Task item: Once the images are set aside, return every entry exactly.

____________

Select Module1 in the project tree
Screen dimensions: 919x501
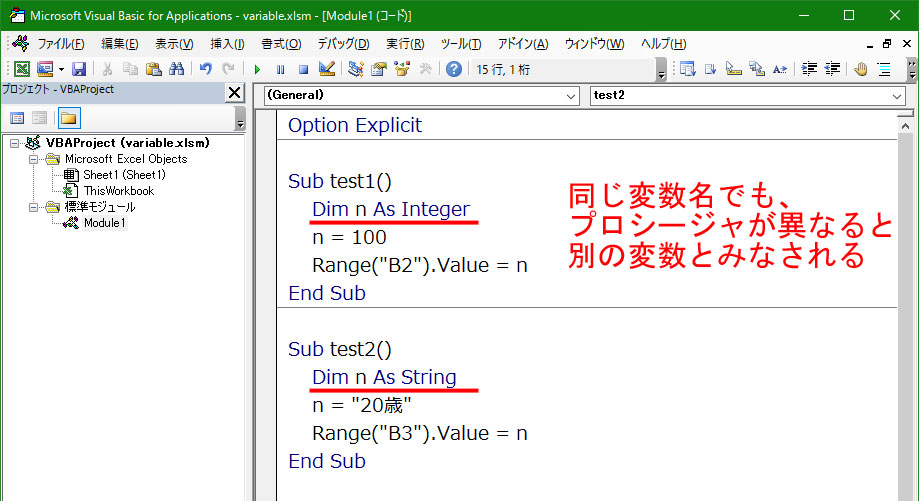[104, 223]

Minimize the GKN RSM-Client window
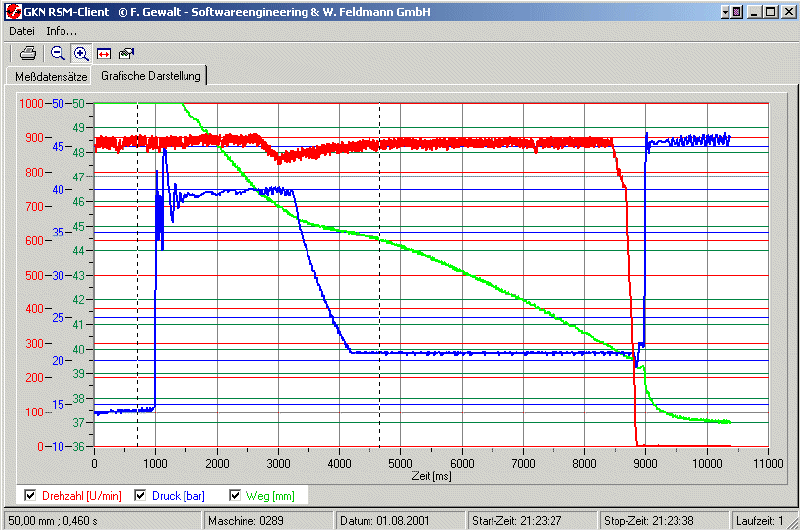(755, 12)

____________

Response area:
Select Module1 in the project tree
Screen dimensions: 919x501
[104, 223]

Minimize the GKN RSM-Client window
(755, 12)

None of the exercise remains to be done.